← Back to projects

Eval Suite for Local, Codebase RAG

DeepEval-powered evaluation infrastructure for measuring and comparing RAG pipeline variants — faithfulness, retrieval precision, and answer quality across iterative configuration changes.

Personal Project • March 2026

Python RAG LLMs DeepEval LM Studio Vector Search ChromaDB

RAG systems are easy to build and hard to trust. You can assemble a retriever, a vector store, and a chat model in an afternoon — but without a principled way to measure retrieval quality, faithfulness, and answer relevancy, every configuration change is a guess. This project is the measurement layer: a fully local RAG pipeline with a rigorous evaluation suite built on DeepEval, designed around iterative A/B comparison against a fixed benchmark.

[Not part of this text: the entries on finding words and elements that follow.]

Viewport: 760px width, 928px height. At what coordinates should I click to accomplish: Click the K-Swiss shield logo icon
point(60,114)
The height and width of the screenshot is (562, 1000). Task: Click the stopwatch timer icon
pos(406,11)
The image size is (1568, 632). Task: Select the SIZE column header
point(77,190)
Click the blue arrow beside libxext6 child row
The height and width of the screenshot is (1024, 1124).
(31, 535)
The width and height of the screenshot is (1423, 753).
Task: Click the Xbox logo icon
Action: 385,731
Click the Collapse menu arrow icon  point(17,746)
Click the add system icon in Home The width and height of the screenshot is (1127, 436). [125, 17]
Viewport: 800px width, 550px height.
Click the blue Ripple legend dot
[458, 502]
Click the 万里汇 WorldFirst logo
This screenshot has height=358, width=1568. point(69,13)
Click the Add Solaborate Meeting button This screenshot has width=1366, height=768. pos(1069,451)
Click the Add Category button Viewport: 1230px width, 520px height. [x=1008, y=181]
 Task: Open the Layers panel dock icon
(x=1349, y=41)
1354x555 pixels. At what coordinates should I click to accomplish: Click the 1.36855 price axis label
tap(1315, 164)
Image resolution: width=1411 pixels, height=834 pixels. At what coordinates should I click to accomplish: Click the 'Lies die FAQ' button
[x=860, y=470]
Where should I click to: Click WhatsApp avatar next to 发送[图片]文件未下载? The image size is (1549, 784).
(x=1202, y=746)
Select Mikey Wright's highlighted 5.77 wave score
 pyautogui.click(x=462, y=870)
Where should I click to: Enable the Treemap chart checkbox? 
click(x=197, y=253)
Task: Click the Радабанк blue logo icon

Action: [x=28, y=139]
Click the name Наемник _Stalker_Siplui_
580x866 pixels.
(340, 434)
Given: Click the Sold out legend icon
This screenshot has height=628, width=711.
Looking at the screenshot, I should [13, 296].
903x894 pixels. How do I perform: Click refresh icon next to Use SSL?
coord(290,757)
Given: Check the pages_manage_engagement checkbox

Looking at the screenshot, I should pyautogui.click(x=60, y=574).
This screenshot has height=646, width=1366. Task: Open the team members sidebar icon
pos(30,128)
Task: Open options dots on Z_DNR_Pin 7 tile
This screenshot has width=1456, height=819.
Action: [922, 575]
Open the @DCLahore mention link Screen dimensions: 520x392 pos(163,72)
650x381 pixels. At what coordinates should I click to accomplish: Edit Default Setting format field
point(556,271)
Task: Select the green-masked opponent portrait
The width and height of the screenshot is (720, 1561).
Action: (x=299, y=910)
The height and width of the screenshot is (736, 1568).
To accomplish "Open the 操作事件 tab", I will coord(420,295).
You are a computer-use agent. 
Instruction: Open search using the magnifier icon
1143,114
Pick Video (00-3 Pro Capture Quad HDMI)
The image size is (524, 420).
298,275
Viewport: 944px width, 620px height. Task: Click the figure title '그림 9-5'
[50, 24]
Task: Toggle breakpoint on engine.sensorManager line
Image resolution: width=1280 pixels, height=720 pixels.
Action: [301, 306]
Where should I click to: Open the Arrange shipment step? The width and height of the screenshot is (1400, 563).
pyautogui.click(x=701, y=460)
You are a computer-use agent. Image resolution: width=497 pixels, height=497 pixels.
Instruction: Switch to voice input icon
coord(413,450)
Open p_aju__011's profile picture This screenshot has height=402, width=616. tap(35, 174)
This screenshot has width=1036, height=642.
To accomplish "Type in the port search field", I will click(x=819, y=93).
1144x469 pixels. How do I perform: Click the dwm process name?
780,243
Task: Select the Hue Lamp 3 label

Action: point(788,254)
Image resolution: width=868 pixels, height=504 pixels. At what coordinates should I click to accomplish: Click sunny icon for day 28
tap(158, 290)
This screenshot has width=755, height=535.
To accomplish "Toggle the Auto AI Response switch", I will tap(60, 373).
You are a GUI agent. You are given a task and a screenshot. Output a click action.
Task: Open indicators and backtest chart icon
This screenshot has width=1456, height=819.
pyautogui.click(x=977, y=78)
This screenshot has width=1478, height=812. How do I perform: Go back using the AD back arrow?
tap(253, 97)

The system runs entirely on local hardware (RTX 3090) via LM Studio, with GPT-4o-mini as the judge model for reliable metric scoring. It targets a realistic mixed corpus — markdown documentation, shell scripts, and config files from a personal codebase — and tracks pipeline performance across four independent metrics as retrieval and generation strategies are swapped in and out.

System Architecture

The pipeline has two layers: a RAG pipeline that ingests documents, chunks them, stores embeddings in ChromaDB via a VectorStore abstraction, and generates answers at query time — and an evaluation layer that scores those answers across four DeepEval metrics.

flowchart LR
  D[Documents] --> C[Chunker] --> VS
  Q[Query] --> R[Retriever]
  R -->|embed + search| VS[(ChromaDB)]
  VS -->|ranked chunks| R
  R --> G[Generator] --> A[Answer]
  A --> F[Faithfulness]
  A --> AR[Answer Relevancy]
  R --> CP[Ctx Precision]
  R --> CR[Ctx Recall]

  classDef stable fill:#14532d,stroke:#4ade80,color:#bbf7d0
  classDef localVar fill:#78350f,stroke:#fbbf24,color:#fef3c7
  classDef judgeVar fill:#7f1d1d,stroke:#f87171,color:#fee2e2

  class R,VS stable
  class G,A localVar
  class F,AR,CP,CR judgeVar
Retrieval — deterministic (25/25 identical contexts)Generation — local LLM variance (llama.cpp)Evaluation — judge scoring variance (GPT-4o-mini)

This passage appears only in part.